Lágrimas que Não São de Água: Quando o choro chama aquilo que nunca deveria ouvir
Por Luara L. FerreiraSobre o livro
O que acontece quando um mito antigo encontra uma verdade que nunca foi simbólica?
Em Lágrimas que Não São de Água — Quando o choro chama aquilo que nunca deveria ouvir, o leitor é conduzido a uma aldeia às margens do Nilo, onde o som de um bebê chorando não desperta compaixão, mas atenção. Ali, o culto a Sobek, o deus crocodilo, não é fé — é mecanismo. Não é proteção — é seleção.
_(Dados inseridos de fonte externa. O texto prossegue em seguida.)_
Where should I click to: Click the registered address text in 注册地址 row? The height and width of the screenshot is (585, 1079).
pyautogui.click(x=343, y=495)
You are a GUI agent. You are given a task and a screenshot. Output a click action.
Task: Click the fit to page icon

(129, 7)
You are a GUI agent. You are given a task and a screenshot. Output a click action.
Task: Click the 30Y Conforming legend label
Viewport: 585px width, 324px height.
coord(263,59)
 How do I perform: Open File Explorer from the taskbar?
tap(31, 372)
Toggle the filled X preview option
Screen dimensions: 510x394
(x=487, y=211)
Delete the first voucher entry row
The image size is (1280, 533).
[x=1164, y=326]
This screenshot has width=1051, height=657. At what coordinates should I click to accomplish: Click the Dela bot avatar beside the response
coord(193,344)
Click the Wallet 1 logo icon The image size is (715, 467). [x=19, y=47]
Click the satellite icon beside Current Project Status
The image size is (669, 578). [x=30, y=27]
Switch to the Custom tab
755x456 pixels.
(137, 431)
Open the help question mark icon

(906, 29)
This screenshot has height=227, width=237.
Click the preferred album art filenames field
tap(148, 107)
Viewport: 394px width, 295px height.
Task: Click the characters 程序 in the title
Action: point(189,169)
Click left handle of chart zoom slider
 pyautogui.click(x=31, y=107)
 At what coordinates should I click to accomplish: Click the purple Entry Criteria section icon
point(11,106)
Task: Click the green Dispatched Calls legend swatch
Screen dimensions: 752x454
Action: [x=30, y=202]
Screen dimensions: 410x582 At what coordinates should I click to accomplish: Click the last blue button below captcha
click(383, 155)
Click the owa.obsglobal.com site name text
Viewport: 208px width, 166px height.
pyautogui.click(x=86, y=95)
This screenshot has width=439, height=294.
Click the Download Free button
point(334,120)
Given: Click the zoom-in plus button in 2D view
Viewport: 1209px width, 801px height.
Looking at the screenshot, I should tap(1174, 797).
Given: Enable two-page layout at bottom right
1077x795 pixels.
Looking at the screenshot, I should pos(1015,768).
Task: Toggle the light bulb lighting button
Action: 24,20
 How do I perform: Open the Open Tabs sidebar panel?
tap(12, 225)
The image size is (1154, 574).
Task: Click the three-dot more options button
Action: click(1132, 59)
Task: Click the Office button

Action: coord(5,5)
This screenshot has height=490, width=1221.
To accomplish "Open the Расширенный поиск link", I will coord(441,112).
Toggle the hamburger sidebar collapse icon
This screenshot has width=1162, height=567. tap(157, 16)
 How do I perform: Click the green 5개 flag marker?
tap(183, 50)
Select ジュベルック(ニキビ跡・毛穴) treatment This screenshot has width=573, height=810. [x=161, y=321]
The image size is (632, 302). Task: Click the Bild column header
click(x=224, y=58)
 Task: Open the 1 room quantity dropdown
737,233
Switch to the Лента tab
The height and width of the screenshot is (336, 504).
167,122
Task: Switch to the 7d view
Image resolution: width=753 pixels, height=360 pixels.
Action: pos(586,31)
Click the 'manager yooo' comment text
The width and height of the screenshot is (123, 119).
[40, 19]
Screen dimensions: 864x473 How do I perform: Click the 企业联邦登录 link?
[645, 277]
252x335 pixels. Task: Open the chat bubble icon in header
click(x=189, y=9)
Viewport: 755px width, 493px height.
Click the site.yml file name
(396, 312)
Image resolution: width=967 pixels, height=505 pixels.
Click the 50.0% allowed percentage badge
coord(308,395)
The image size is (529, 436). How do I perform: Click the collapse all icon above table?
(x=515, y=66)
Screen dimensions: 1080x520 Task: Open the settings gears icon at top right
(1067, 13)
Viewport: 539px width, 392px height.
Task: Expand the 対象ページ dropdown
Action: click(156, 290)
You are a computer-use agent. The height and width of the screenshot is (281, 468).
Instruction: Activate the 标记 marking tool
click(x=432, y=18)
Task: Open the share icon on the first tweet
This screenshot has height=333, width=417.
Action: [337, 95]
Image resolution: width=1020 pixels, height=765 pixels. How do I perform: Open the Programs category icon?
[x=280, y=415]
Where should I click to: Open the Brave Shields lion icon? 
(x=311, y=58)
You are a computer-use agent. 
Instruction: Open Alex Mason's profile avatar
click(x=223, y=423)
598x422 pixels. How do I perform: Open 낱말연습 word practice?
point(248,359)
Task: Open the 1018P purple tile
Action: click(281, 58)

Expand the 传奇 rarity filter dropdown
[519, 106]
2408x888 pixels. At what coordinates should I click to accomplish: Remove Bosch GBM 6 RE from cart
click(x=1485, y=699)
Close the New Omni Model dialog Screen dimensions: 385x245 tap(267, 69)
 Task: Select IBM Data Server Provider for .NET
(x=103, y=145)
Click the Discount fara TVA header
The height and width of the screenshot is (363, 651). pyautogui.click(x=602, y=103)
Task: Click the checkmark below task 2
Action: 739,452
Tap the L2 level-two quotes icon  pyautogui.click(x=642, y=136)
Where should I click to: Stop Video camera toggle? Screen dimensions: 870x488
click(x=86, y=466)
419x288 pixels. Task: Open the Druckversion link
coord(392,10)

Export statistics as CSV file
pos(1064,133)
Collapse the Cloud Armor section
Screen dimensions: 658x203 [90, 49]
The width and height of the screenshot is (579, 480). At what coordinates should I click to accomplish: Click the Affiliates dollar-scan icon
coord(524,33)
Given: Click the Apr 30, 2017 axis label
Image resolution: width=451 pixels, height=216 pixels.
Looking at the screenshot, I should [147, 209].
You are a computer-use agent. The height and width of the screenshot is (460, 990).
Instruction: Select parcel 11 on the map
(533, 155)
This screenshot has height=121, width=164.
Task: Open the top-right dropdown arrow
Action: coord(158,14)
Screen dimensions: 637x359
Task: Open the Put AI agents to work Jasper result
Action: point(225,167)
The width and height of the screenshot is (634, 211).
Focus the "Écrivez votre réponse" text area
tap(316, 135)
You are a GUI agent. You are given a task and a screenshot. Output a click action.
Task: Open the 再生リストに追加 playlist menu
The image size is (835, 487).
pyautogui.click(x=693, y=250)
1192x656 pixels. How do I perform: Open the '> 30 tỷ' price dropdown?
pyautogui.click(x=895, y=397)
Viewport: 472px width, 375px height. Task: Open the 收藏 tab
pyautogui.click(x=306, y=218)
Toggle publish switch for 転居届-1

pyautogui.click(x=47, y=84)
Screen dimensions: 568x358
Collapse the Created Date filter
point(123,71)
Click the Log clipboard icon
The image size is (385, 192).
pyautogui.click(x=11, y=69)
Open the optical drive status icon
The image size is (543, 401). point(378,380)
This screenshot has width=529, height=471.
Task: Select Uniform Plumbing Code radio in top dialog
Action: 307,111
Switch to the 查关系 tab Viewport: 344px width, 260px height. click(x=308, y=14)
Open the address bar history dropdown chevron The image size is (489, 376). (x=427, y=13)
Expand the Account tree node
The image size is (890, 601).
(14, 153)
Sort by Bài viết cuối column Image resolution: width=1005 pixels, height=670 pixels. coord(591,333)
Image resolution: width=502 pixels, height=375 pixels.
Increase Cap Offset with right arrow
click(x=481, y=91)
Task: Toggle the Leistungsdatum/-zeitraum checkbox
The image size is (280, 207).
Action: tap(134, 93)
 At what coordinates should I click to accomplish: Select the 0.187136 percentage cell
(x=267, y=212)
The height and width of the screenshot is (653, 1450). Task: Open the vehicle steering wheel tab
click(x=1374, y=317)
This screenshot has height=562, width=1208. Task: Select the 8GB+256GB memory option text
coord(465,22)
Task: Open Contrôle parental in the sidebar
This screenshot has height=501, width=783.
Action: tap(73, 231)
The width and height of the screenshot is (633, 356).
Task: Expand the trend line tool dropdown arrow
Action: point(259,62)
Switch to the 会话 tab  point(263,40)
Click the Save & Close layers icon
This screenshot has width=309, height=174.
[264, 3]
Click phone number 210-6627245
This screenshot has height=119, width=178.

Misturando lenda, comportamento real e horror psicológico, a narrativa desmonta a ideia de um deus benevolente e revela uma entidade que nunca fingiu empatia, apenas resposta. O choro humano, com sua frequência instintiva, torna-se um sinal irresistível. O leite, uma moeda de atraso. O rio, um sistema que não devolve corpos — apenas silêncios.
Sem heróis, sem redenção e sem finais confortáveis, esta é uma história sobre fé corrompida, medo herdado e a necessidade humana de chamar de divino aquilo que não consegue enfrentar.
Porque algumas criaturas não imitam o choro. Elas sempre estiveram ouvindo.